By Eric Dundon
The St. Louis Symphony Orchestra’s 2023 European tour is in full swing, having given its first concert in Vienna, Austria, since 1993. Principal Oboist Jelena Dirks discussed her perspective on touring and how the tour has gone so far.
The tour continues with concerts in Brussels, Belgium; Eindhoven and Amsterdam, the Netherlands; and Madrid, Spain.
This interview was condensed and edited for clarity.
Eric Dundon: We're speaking in Brussels, Belgium, right now. The first concert of the European tour was a couple days ago in Vienna. Has it sunk in that this orchestra is back on a major international tour?
Jelena Dirks: You know, I'm not sure I've even taken a second to think about it, but, yes, maybe in some ways. It's incredible to be back on the road and playing in cities like Vienna and Brussels.
ED: Has your perspective on touring changed since this is the first time the orchestra has been abroad since the pandemic?
JD: I think it seems even more precious, the chance to share music and to do so internationally. For me, the pandemic brought such a perspective of gratitude, especially for the audiences both at home in St. Louis and internationally. To see so many Viennese people attend our concert was incredible.
ED: What was that like to perform in a city that has such a rich cultural heritage?
JD: There's such a sense of history and responsibility, which is amazing. You're walking by the Steinway and Sons Piano Gallery, and the Schubert statue, and then the Beethoven and Mozart houses. It’s incredible. I remember thinking in the middle performing of the Rachmaninoff [Symphonic Dances, which concludes the SLSO’s tour program] that I have to take in this moment and remember that I am playing in this amazing hall in Vienna and for this audience. And then I have to concentrate on the music! So, I just want to soak it all in.
ED: What was your experience of the Vienna Konzerthaus?
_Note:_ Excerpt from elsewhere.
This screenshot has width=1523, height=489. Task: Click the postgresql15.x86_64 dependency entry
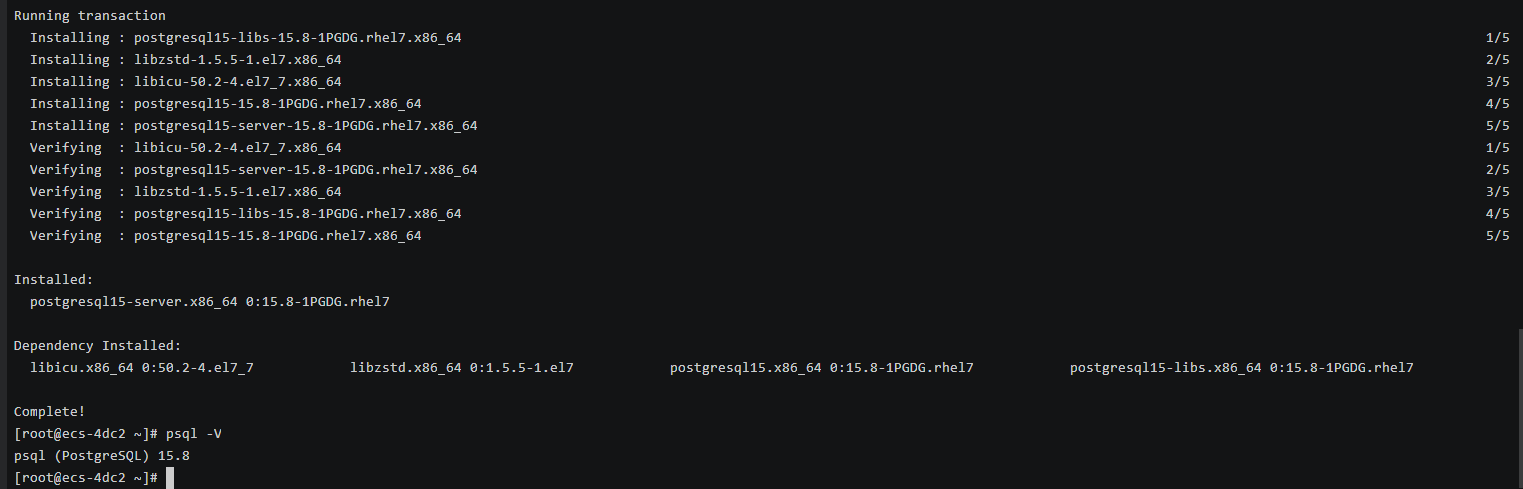tap(821, 368)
JD: I walked in and thought, “wow, this is a pretty beautiful hall.” It's just this immense rectangular space and is so elegant and so beautifully proportioned. Then to get on stage and hear the first chords of the Rachmaninoff—it's a very clear and resonant sound. I really believe that the hall produces the orchestra in a lot of ways. How the orchestra develops is partially due to the hall that we play in. The chance to play somewhere else and to see what we can bring with us to that space and how we adapt to is wonderful to see.
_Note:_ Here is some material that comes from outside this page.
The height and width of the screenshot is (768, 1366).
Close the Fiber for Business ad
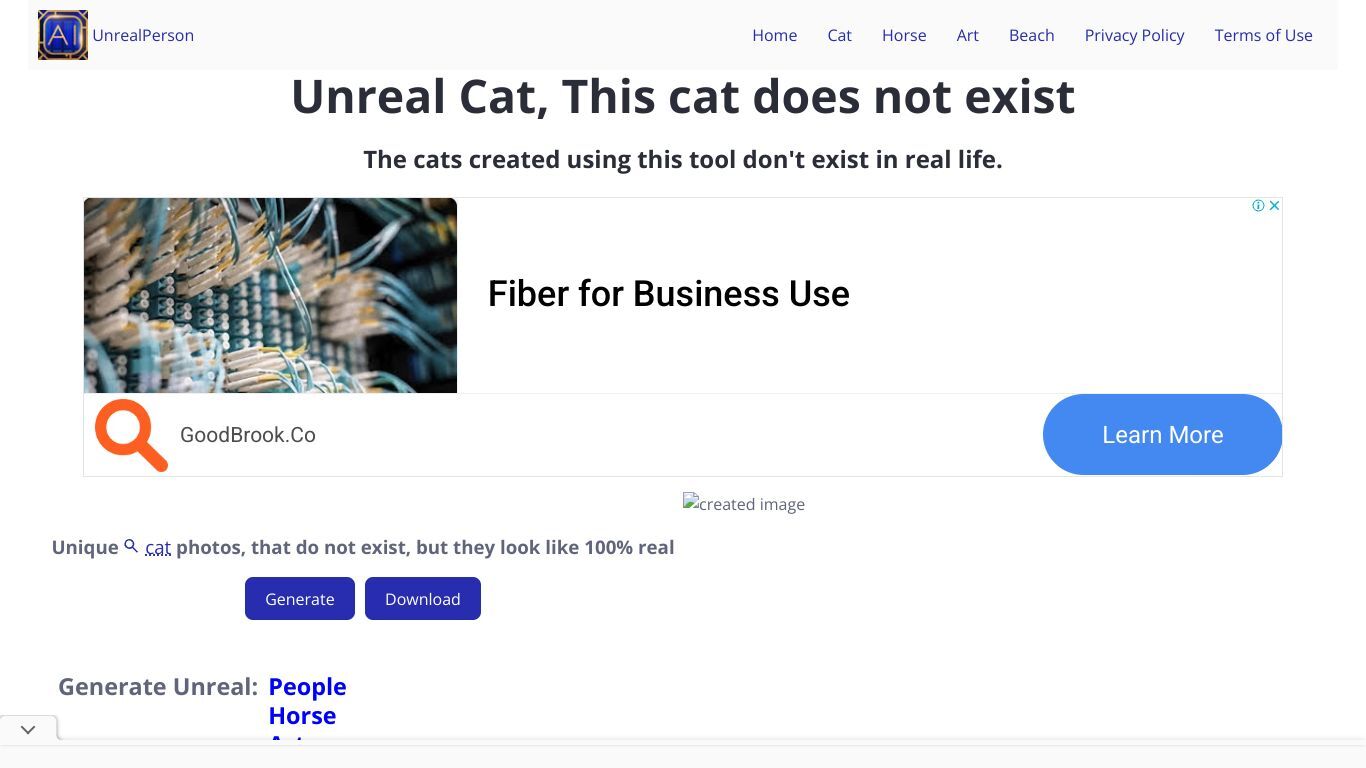pyautogui.click(x=1274, y=206)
ED: What types of things were you able to do outside of the concert in Vienna?
JD: I had been to Vienna with my grandmother many years ago, and I remember going to see Gustav Klimt’s “The Kiss.” I had such an incredible memory of walking into the room where it is, and the windows happened to be open, which I think must have been a very rare thing. I looked it up online and there was a Klimt exhibition where they had put together works by artists he had seen alongside works that he'd done in that same time period. It was absolutely stunning to see his inspiration and then what this artist did with that inspiration.
ED: Were the windows open this time?
JD: Sadly, they were not!
ED: After Brussels, the orchestra is traveling to three additional cities: Eindhoven, Amsterdam, and Madrid. Do you have a particular location you're most looking forward to?
JD: Absolutely! I am looking forward to the Concertgebouw in Amsterdam. I was fortunate enough to work quite a bit with Bernard Haitink, the late conductor of the Royal Concertgebouw Orchestra, when I lived in Chicago. I loved him so dearly and he was very encouraging. Getting to play in there, and sit where he sat, will be incredible.
Eric Dundon is the SLSO’s Public Relations Director.